«M. Couillard a dit: \"Quand on manque à l'éthique, on révise les règles\". Voyons. Quand on manque à l'éthique, on rembourse ou on démissionne. C'est la règle qui aurait toujours dû être appliquée», affirme le chef péquiste Stéphane Bédard.

Le PQ veut maintenant la tête d'Yves Bolduc

Le premier ministre Philippe Couillard a eu amplement le temps de réagir. Il doit maintenant exiger le remboursement de la prime de 215 000 $ versée à Yves Bolduc ou démettre son ministre, presse le chef péquiste Stéphane Bédard.
Depuis le début de l'affaire Bolduc, le Parti québécois s'est limité à demander à ce que le ministre de l'Éducation retourne la prime touchée pour la prise en charge de 1500 patients pendant son séjour dans l'opposition. Lundi encore, la leader parlementaire Agnès Maltais réitérait cette exigence.
Mardi, le chef intérimaire Stéphane Bédard (photo) a franchi un pas. «On a laissé au premier ministre toute la marge de manoeuvre nécessaire pour passer son premier test éthique, a indiqué M. Bédard au Soleil. Le gouvernement libéral était sous surveillance. Il a échoué lamentablement. Maintenant, il n'a plus le choix. Il a 24 heures pour exiger le remboursement intégral de la prime ou demander la démission du ministre Bolduc.»

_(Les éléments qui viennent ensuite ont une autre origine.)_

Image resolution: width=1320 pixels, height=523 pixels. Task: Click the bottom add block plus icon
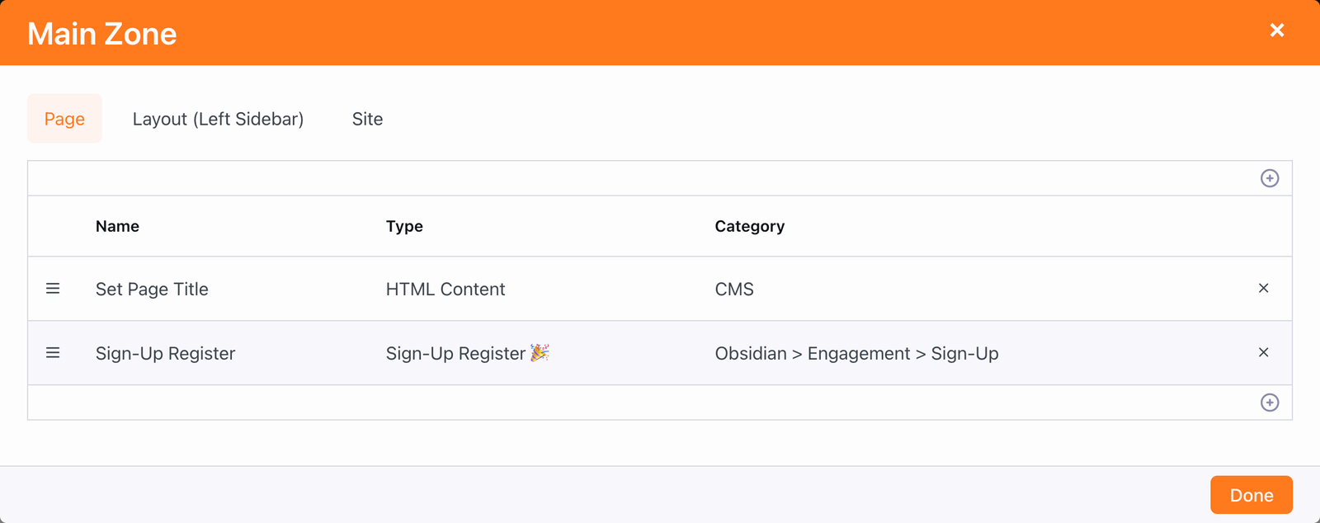click(x=1270, y=403)
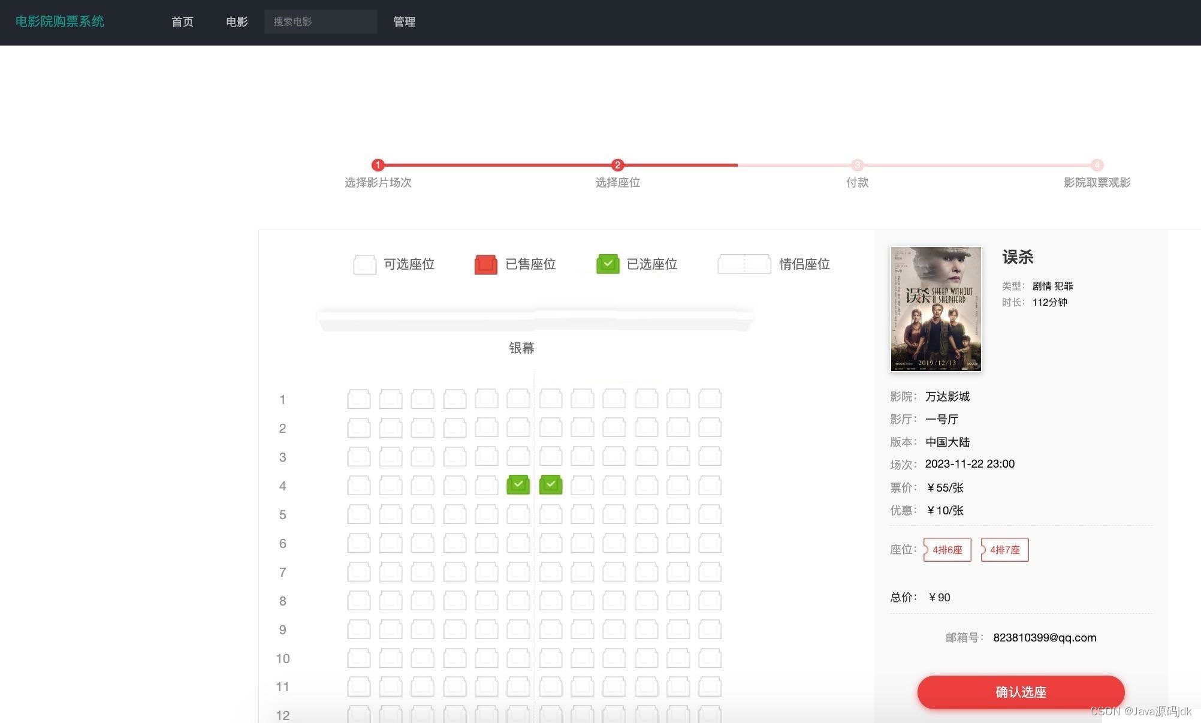Select last seat in row 10
Screen dimensions: 1201x723
(710, 658)
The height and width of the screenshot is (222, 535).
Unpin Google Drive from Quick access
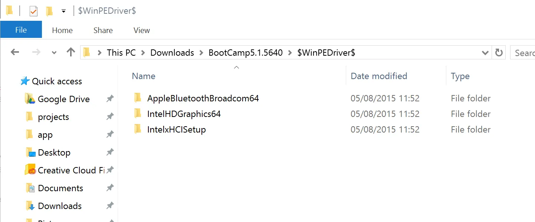pos(110,99)
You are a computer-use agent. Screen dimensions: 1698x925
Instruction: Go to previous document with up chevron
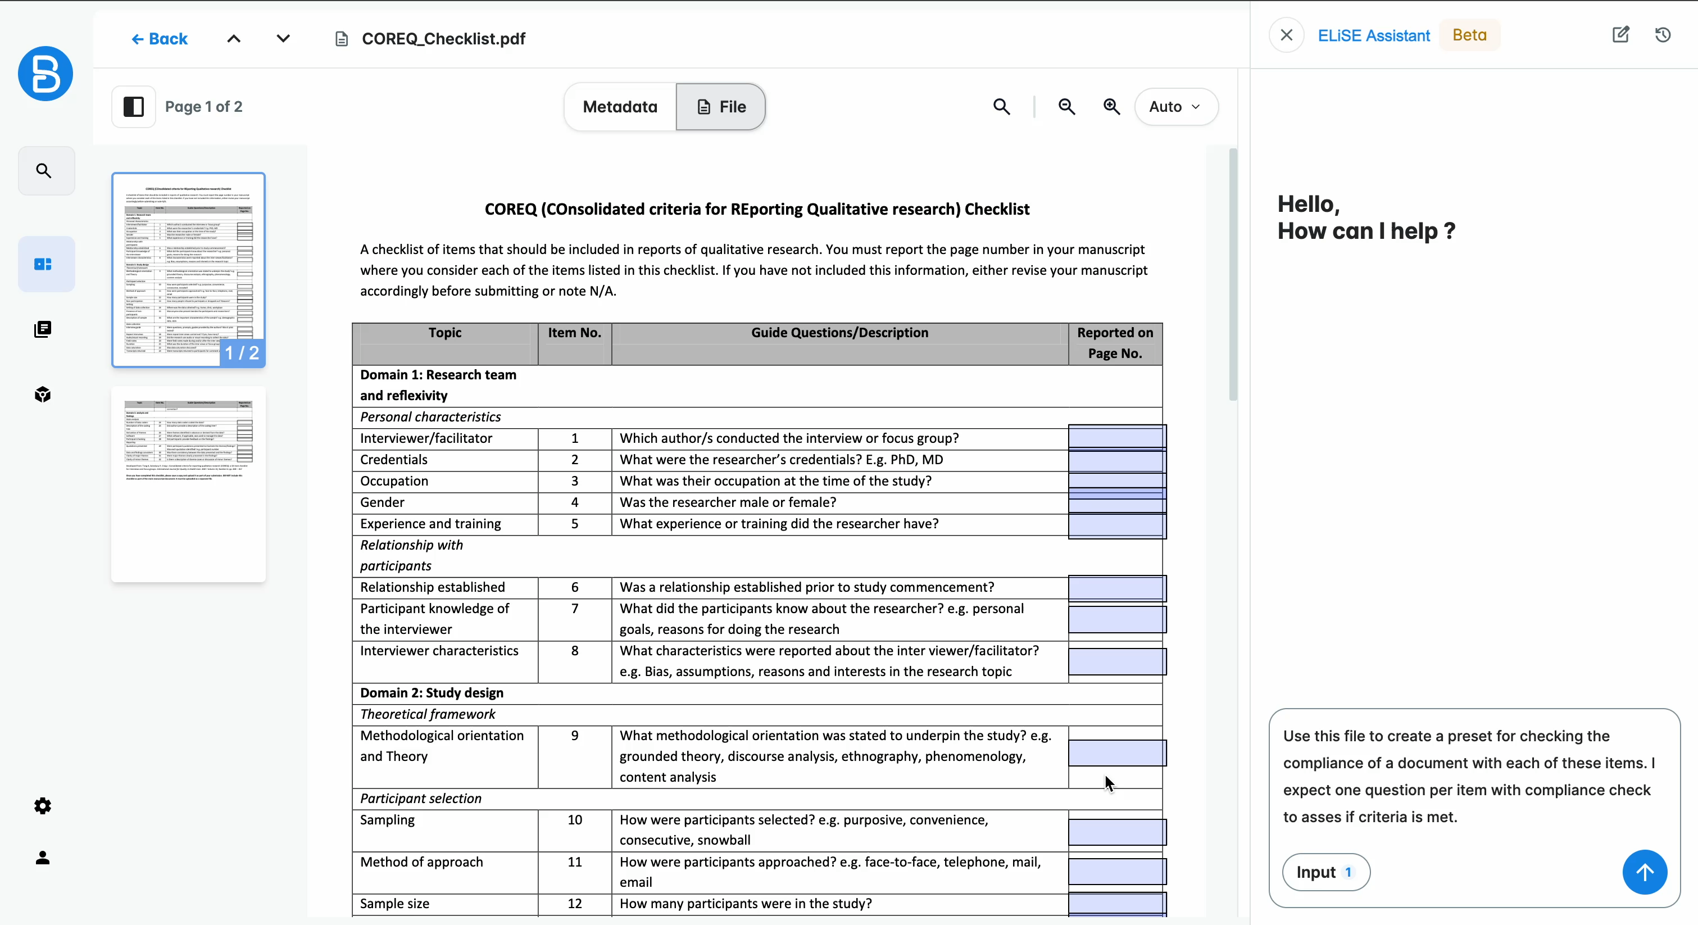(x=234, y=39)
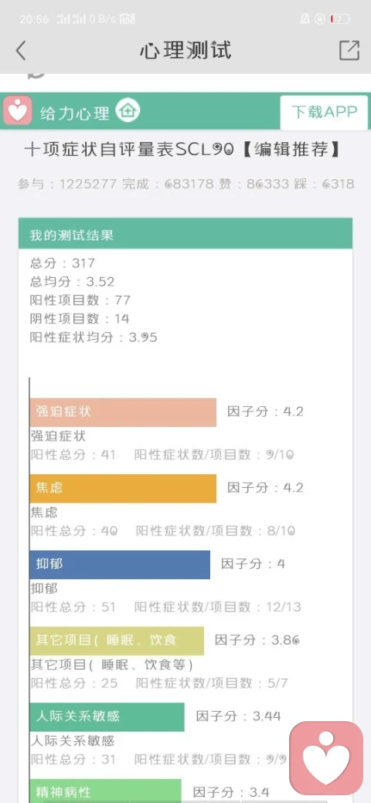Tap the light green 精神病性 bar
This screenshot has height=803, width=371.
coord(106,791)
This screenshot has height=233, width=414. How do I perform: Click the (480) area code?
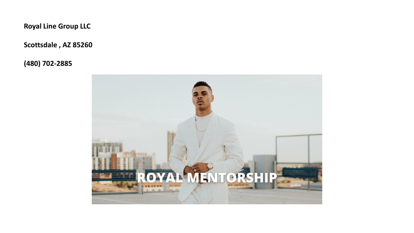click(x=32, y=64)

La suggestion du premier ministre Couillard d'analyser la question du double emploi de certains députés dans le contexte plus large de la rémunération des élus pourra être regardée plus tard, a souligné
M. Bédard. 
«M. Couillard a dit : "Quand on manque à l'éthique, on révise les règles", affirme le chef péquiste. Voyons. Quand on manque à l'éthique, on rembourse ou on démissionne. C'est la règle qui aurait toujours dû être appliquée.»
«Pas des petits bidous»
Toute la classe politique est éclaboussée par cette affaire, selon M. Bédard. «On parle d'une prime qui a été touchée à des fins autres que celles prévues, poursuit le chef péquiste. Et ce ne sont pas des petits bidous. C'est le remboursement ou la démission. Il ne peut pas en être autrement.»
Le PQ a mis plus de temps que la Coalition avenir Québec (CAQ) à exiger la démission parce qu'il voulait donner la chance au coureur. «Nous avons été les premiers à poser une question là-dessus en Chambre, clame M. Bédard. La CAQ n'en avait même pas posé.»